Page 322 of Troubled Blood
“No,” she repeated, as she put the obituaries back into her bottom drawer and closed it, as though it mattered any more whether she tidied these things away, as though they wouldn’t soon be used in evidence against her. Knees clicking, she got slowly to her feet again, and returned to the sofa.
“I was getting Brenner to sign for drugs for me,” she said. “’E fort I was selling them on the street, dopey old sod.”
“How did you persuade him to over-order drugs? Blackmail?”
“S’pose you’d call it that, yeah,” she said. “I found out ’e was going to see a prostitute locally. One of ’er kids told me Brenner was visiting ’er once a week. I fort, right, I’ll get you, you dirty old bastard. ’E was coming up for retirement. I knew ’e didn’t want to end ’is career in disgrace. I went in to see ’im one day in his consulting room and told ’im I knew. ’E nearly ’ad an ’eart attack,” said Janice, with a malicious smile. “I told ’im I knew ’ow to keep me mouf shut, and then I asked ’im to get me some drugs. ’E signed like a lamb. I was using stuff Brenner got me for years, after.”
“The prostitute was Betty Fuller, right?
“Yeah,” said Janice. “I fort you’d find that out.”
“Did Brenner really assault Deborah Athorn?”
“No. ’E checked ’er stitches after she had Samhain, that’s all.”
“Why did Clare Spencer tell me that story? Just blowing a bit more smoke around?”
Janice shrugged.
“I dunno. I fort maybe you’d fink Brenner was a sex pest and Margot found out ’e was fiddling with patients.”
“Was there ever really an Amytal capsule in Brenner’s mug?”
“No,” said Janice. “It was in Irene’s mug… that was stupid,” she said, her pink and white brow furrowed. The wide blue eyes drifted over her wall of victims’ photographs, to the window and back to Strike. “I shouldn’t of done that. Sometimes I sailed a bit close to the wind. Took silly risks. Irene was pissing me off one day on reception, flirting wiv—just flirting,” said Janice, “so I took ’er a mug of tea wiv a couple of capsules in it. She talks till you could throttle ’er, I just wanted ’er to shut the hell up for a bit. But she let it go cold…
“I was sort of glad, after I’d calmed down. I got the mug and took it out the back to wash up, but Margot come creepin’ up behind me in ’er flat shoes. I tried to ’ide it, but she saw.
“I fort she’d go tellin’ tales, so I ’ad to get in first. I went straight to Dr. Gupta and said I’d found a capsule in Dr. Brenner’s tea, and told ’im I fort ’e was over-ordering drugs and was addicted. What else could I do? Gupta was a nice man but he was a coward. Bit scared of Brenner. I fort ’e probably wouldn’t confront ’im, and ’e didn’t, but honestly, I knew even if ’e ’ad, Brenner would rather pretend to be an addict than risk me tellin’ anyone about a ’is dirty little fing wiv Betty Fuller.”

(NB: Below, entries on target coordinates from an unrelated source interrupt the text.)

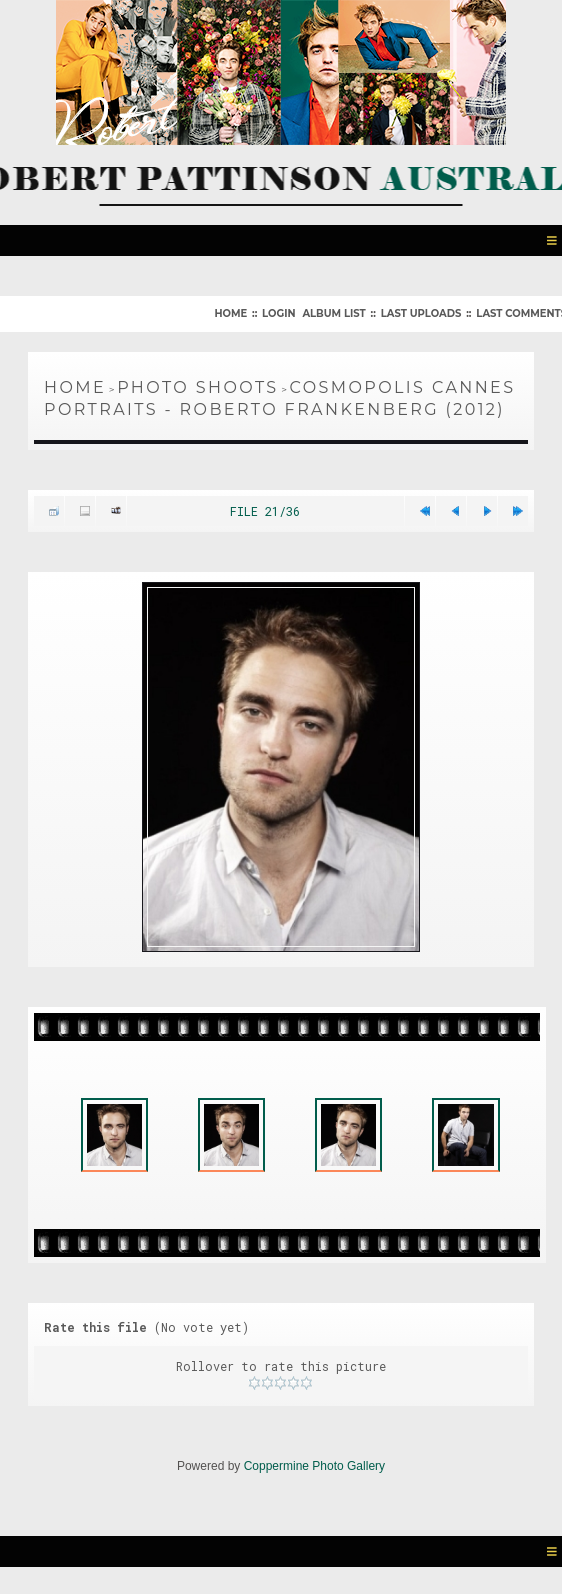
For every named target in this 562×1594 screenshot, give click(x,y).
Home (230, 313)
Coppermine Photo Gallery (314, 1473)
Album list (333, 313)
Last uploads (421, 313)
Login (278, 313)
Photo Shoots (197, 387)
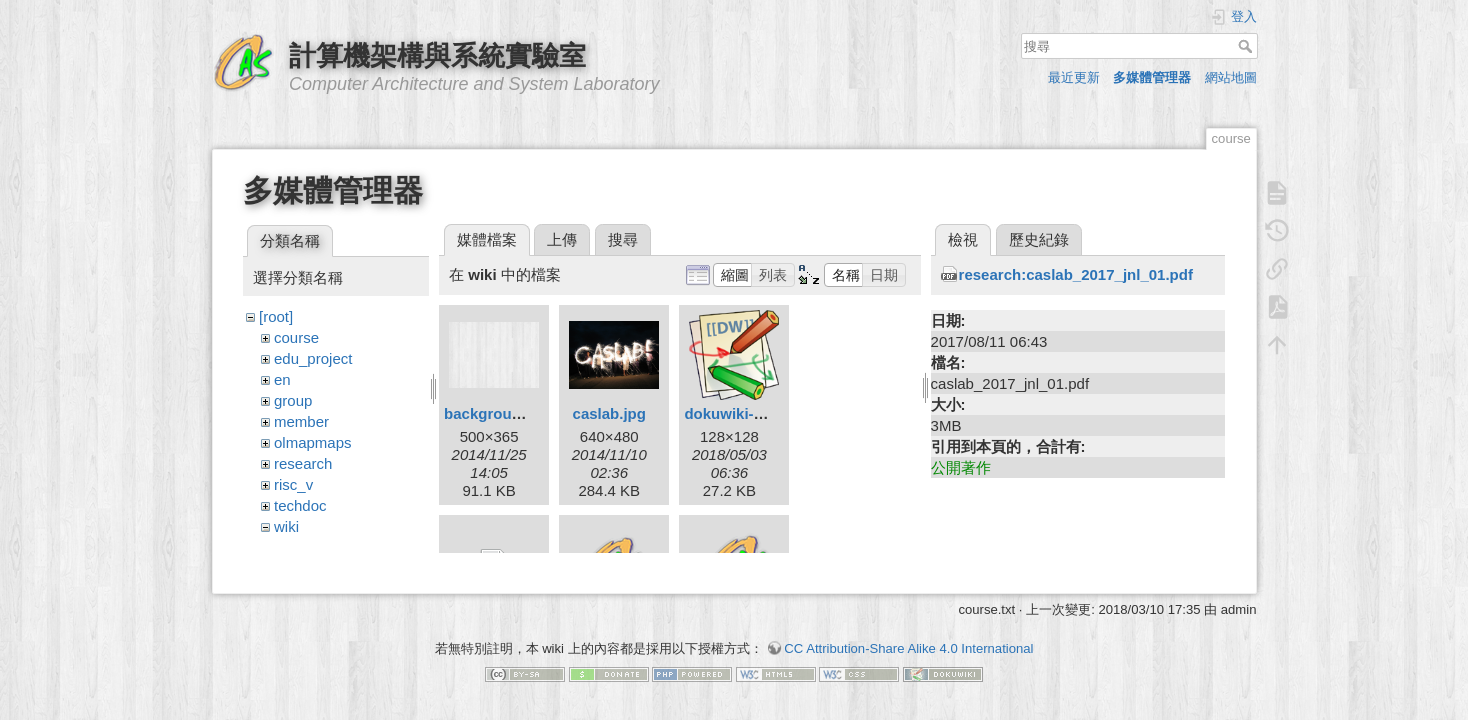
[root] (276, 316)
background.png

“And was Margot really worried about how Dorothy Oakden’s mother died?”
“No,” said Janice again. “But I ’ad to tell you somefing, didn’t I?”
“You’re a genius of misdirection,” said Strike, and Janice turned slightly pink.
“I’ve always been clever,” she mumbled, “but that don’t ’elp a woman. It’s better to be pretty. You ’ave a better life if you’re good-looking. Men always went for Irene, not me. She talked shit all night long, but they liked ’er better. I wasn’t bad-looking… I just didn’t ’ave what men liked.”
“When we first met the two of you,” said Strike, ignoring this, “I thought Irene might’ve wanted you interviewed together to make sure you didn’t spill her secrets, but it was the other way round, wasn’t it? You wanted to be there to control what she said.”
“Yeah, well,” said Janice, with another sigh, “I didn’t do that well, did I? She was blabbing left, right and center.”
“Tell me, did Charlie Ramage really see a missing woman in Leamington Spa?”
“No. I just needed to give you somefing to fink about instead of Margot prodding Kev in the tummy. Charlie Ramage told me ’e saw Mary Flanagan in a country churchyard in… Worcestershire somewhere, I fink it was. I knew nobody could say no diff’rent, I knew ’e was dead and I knew ’e talked such bollocks, nobody round ’im would remember one more tall story.”
“Was the mention of Leamington Spa supposed to nudge me toward Irene and Satchwell?”
“Yeah,” said Janice.
“Did you put drugs in Wilma Bayliss’s Thermos? Is that why she seemed drunk to people at the surgery?”
“I did, yeah.”
“Why?”
“I already told you,” said Janice restlessly, “I don’t know why I do it, I just do… I wanted to see what would ’appen to ’er. I like knowing why fings are ’appening, when nobody else does…
“’Ow did you work all this out?” she demanded. “Talbot and Lawson never suspected.”